Entonces noté que el dolor se había estancado. Es llamativo como esas virulentas dolencias (un maldito dolor de muelas, por ejemplo) disminuyen luego de torturarnos por un tiempo. Como si se estableciera una tregua en el cuerpo. Como si los nervios se saturaran del dolor y se adormecieran. De pronto me invadió un cosquilleo agudo que fue trepando por mis piernas. ¿Qué me estaba pasando? Expelí el aire contenido, con temor y muy despacio…
Un ruido que vino desde la planta baja me crispó, y el dolor volvió como una estocada en el pectoral derecho. Al parecer una olla golpeó el piso con un estrépito impúdico. Otro cacharro le siguió, y luego el ruido brillante de cristales rotos, cuyos armónicos parecían lanzarse como relámpagos blanco azulados en medio de la noche. Hubiera jurado que mil testigos habían despertado para contemplar mi agonía. El ruido había tensado mi cuerpo como una cuerda quejosa.

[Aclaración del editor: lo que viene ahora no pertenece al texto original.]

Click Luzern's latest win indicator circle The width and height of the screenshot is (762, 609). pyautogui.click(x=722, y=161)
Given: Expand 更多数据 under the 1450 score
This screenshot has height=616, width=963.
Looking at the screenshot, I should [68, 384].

¿Habría entrado alguien a la casa? ¿Un ladrón? ¿O una rata que merodeaba en la cocina? Entonces, definitivamente, me abordó el miedo… Un miedo que era como una babosa fría y pegajosa que reptaba sobre mi vientre húmedo; el mismo terror que lo impulsa a uno correr irrefrenablemente al descubrir cuánto más siniestro puede ser un cementerio bajo la luz plateada del mediodía. Seguía si poder moverme, atenazado, el pecho completamente acalambrado. Mi mujer, curiosamente dormida a pesar del ruido, daba vueltas en la cama, gimiendo.

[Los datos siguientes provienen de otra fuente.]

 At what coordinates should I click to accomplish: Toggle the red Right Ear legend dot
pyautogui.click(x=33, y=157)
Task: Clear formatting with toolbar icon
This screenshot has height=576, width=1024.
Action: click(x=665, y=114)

Sólo entonces pude ver su alta y delgada silueta recortada contra el espejo, que ahora fulguraba extrañamente, sumiendo la habitación en un crepúsculo espectral. Lo reconocí por el olor nauseabundo que llenó el cuarto, y por su cabeza hocicuda. Esta era la segunda vez que lo veía en mi vida. No se trataba de un ladrón. Tampoco de una rata. Algo mucho más terrible había entrado a la casa. ¡Era él, no había duda!
Sentía que el corazón se me quería salir del pecho. Me ahogaba. Se sentó en la cama, a mis pies, mirando a mi mujer. Ella, aún dormida, se arqueaba frenéticamente entre las sábanas. Estaba completamente bañada en sudor, y sus manos se aferraban al colchón como garras, los pezones escapando del encaje, los muslos tensos y abiertos. Resoplaba, suspiraba, gritaba y gemía mordiéndose los labios. De su cuerpo emanaba una espeluznante sensación de placer primitivo, animal. Aún en el estado pavoroso en que me encontraba, tuve una erección.

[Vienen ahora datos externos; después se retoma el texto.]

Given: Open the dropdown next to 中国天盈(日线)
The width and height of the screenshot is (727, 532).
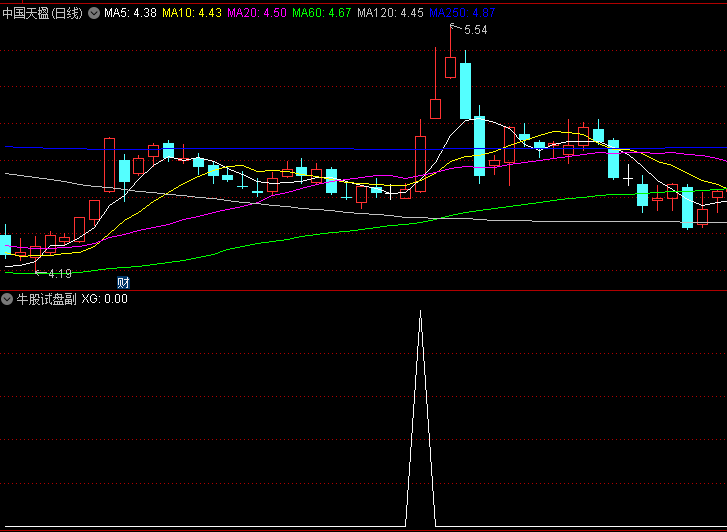Looking at the screenshot, I should pyautogui.click(x=94, y=13).
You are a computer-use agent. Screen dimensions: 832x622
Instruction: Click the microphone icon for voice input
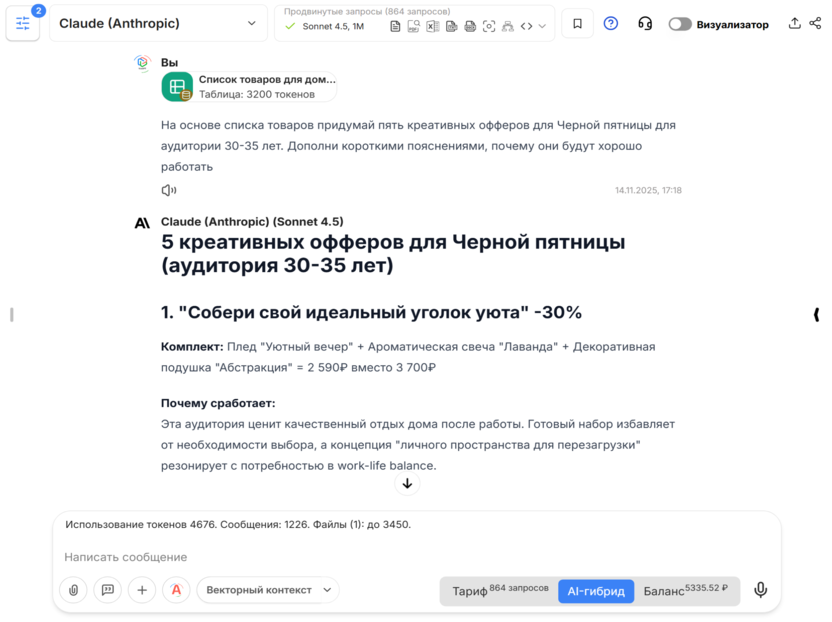coord(760,590)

—¡Esteban Moreta, buenos días! —siseó la voz enervante desde esa cabeza que recordaba colmilluda y verrugosa— ¡Hoy es día de su consagración! Es que la clave de su éxito es el otro contrato… El que firmó hace un mes. ¿Recuerda? ¿Recuerda las velas, la sangre, las cenizas y toda la parafernalia (me encanta esa palabra) que montaron para usted los del departamento de Ventas? —A mi mente ofuscada vinieron las imágenes del ritual. Creía que no había sido más que un juego…— ¡Entonces selló su destino, Moreta! ¡Esto sólo es el comienzo! Como puede comprobar, somos cumplidores. Y, aprovechando que tenía que venir a cobrarle la primera cuota (ese desgarro en el miocardio, no se alarme, se trata de una lesión muy leve, y por la mañana ya no recordará el dolor) quería brindarle mis más sinceras felicitaciones por el importante logro que está a punto de concretar, y que será el despegue definitivo en su carrera. Como verá, no hay nada mejor que la financiación que le hemos otorgado: módicas cuotas. Y nunca tocaremos su alma. Puede estar tranquilo al respecto. Le diré un secreto, Moreta: no queremos almas. Son objetos para coleccionar, reliquias devaluadas. Nos interesan los servicios y los beneficios. Por ejemplo, su esposa acaba de pagarme la comisión por la gestión de cobranza. ¿Ve que simple que es? ¡Y ahora a descansar, Moreta! ¡Y no se duerma, que al que madruga…! ¡Ah! Hágame caso: no fume más, deje las frituras, y haga más ejercicio. Por el corazón, ¿vio? Y por último: Si hay ratas en su cocina, ¡son enormes!, pero no tienen nada que ver con nosotros… ¡Hasta el mes que viene!